Текущая страница: 1 (всего у книги 30 страниц)

Дикая охота. Омкан-хуут

Мир запахов, трудновообразимый для непосвященного, невидимый и необычный для несведущего, и оттого такой заманчивый; иное пространство и измерение. Мир, где предметы определяются не по образам, контурам или теням, но по тонам, полутонам и оттенкам. Запахи передают время, они передают событие, его накал, его силу, каждый штрих. Запахи доносят историю жизни: печальную или счастливую. Они указывают след, воспроизводят борьбу: каждый удар, каждую рану.
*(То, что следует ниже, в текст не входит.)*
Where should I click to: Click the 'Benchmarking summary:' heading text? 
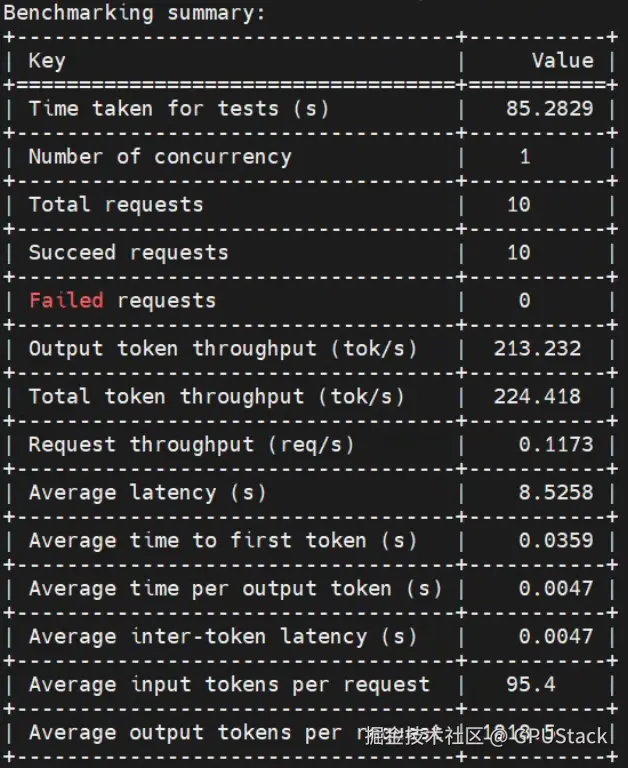click(x=134, y=13)
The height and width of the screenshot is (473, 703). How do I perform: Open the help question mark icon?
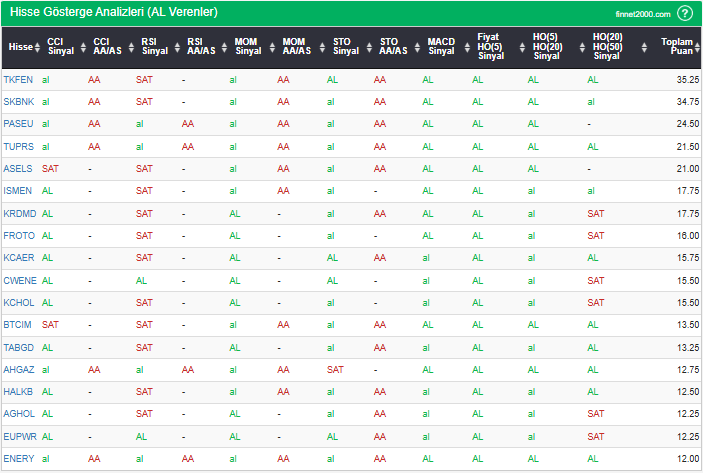click(x=685, y=13)
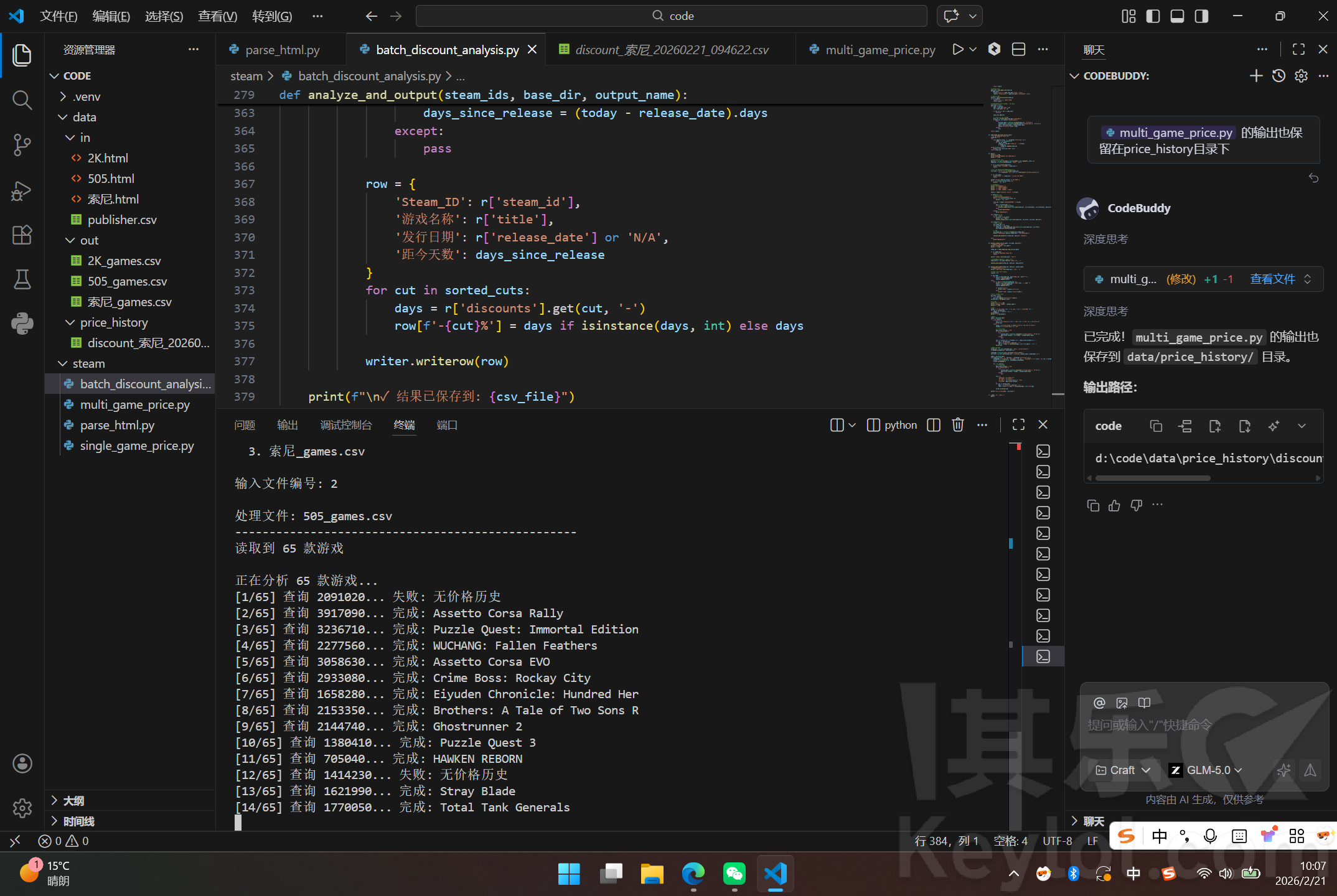
Task: Open the Python icon in activity bar
Action: point(22,324)
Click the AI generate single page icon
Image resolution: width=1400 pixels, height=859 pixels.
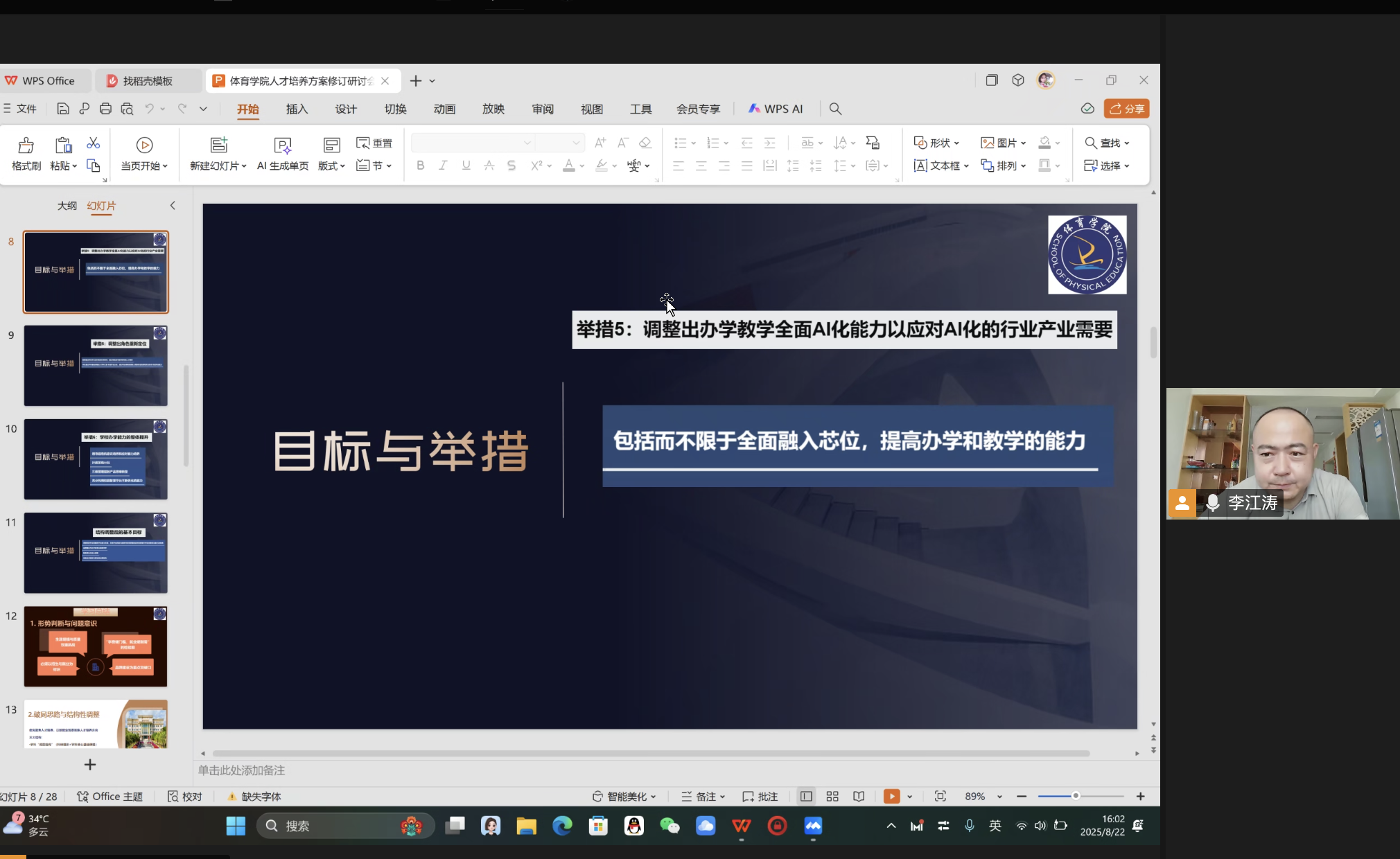(282, 145)
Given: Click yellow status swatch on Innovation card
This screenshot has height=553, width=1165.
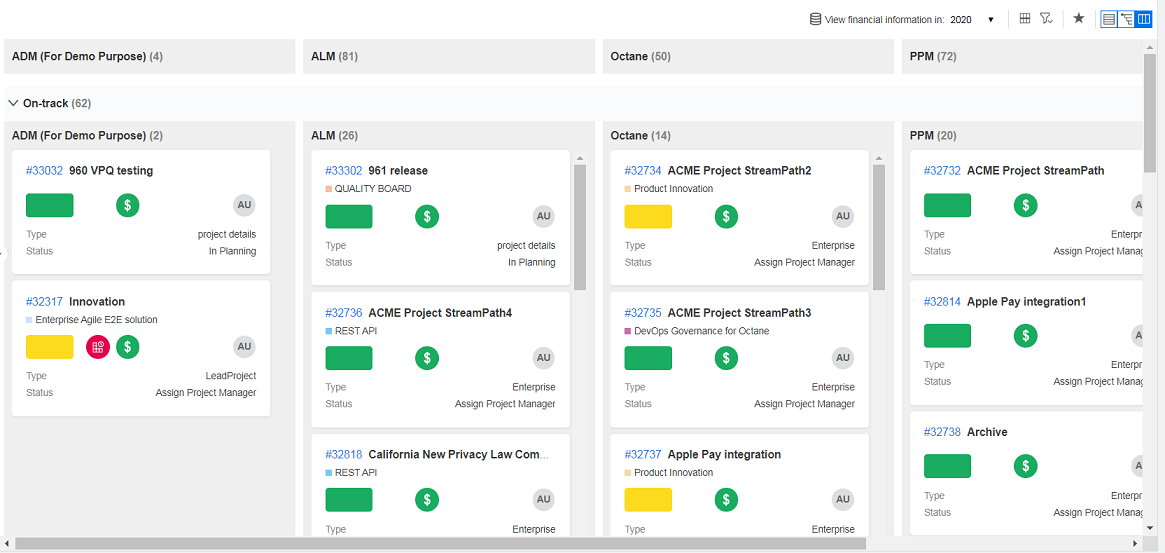Looking at the screenshot, I should pos(49,347).
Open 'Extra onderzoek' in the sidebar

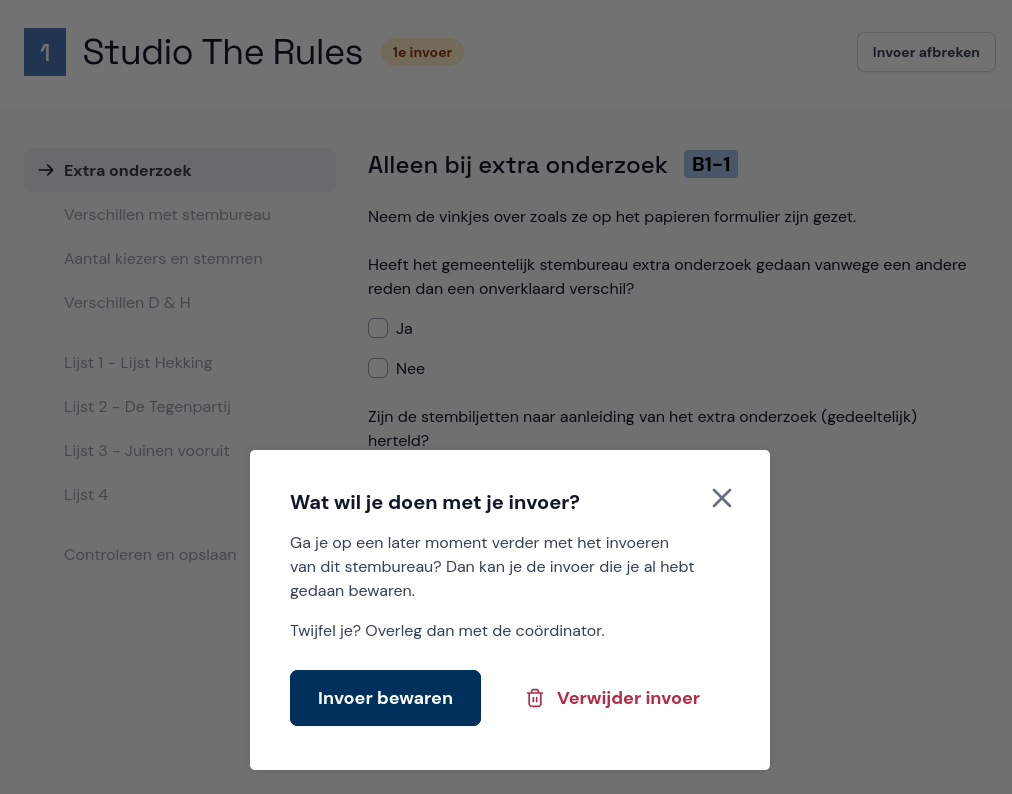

Мир запахов – среда более насыщенная, нежели пространство света и звуков.

Еле различимая тень двигалась сквозь этот мир: мелькая среди тонких как нити просветов полутьмы, сливаясь с тенями, отбрасываемыми деверьями; она скользила во тьме, не чуждая этому удивительному миру.

Сын Прыгуна остановился и глубоко втянул в себя аромат чащобы. Его не пугал непроницаемый ряд плотно стоявших древесных стволов; он не замечал густого переплетения ветвей, лиан и разного рода вьюнов, подавляющее большинство из которых представляло смертельную опасность для существа из плоти и крови. Людомар не боялся Великолесья, ибо оно было его домом; он не боялся ядовитых растений, ибо то было время Дикой охоты. Дикая охота, в которой лес и его властитель – Зверобог – всегда помогали высокому охотнику.

Сын Прыгуна происходил из людомаров – малочисленного народца, многие века жившего в самом сердце Великолесья. Олюди, что населили земли Владии шесть эпох назад, прозвали чащобу Чернолесьем и опасались проникать под его сумрачные своды. Помимо людомаров, лишь только дремсы населяли эти непроходимые леса. Дремсы не были столь же хорошо приспособлены для жизни в Чернолесье, как людомары, но почитали Зверобога за своего покровителя, а потому смело вступали в полутьму сердца Великолесья.

Людомары жили отшельниками. Их небольшие домики – донады – располагались на меках – величественных деревьях чащобы. Дремсы проживали в хорошо укрепленных деревеньках в Редколесье на южной окраине Великих лесов. Они не чурались дружбы с другими олюдями; часто посещали города и селения, расположенные неподалеку, и доносили людомарам вести из Синих равнин, окаймлявших леса с юга. Ростом людомары на две головы превосходили дремсов, а потому получили прозвище «высокие охотники»; дремсы довольствовались эпитетом «низких».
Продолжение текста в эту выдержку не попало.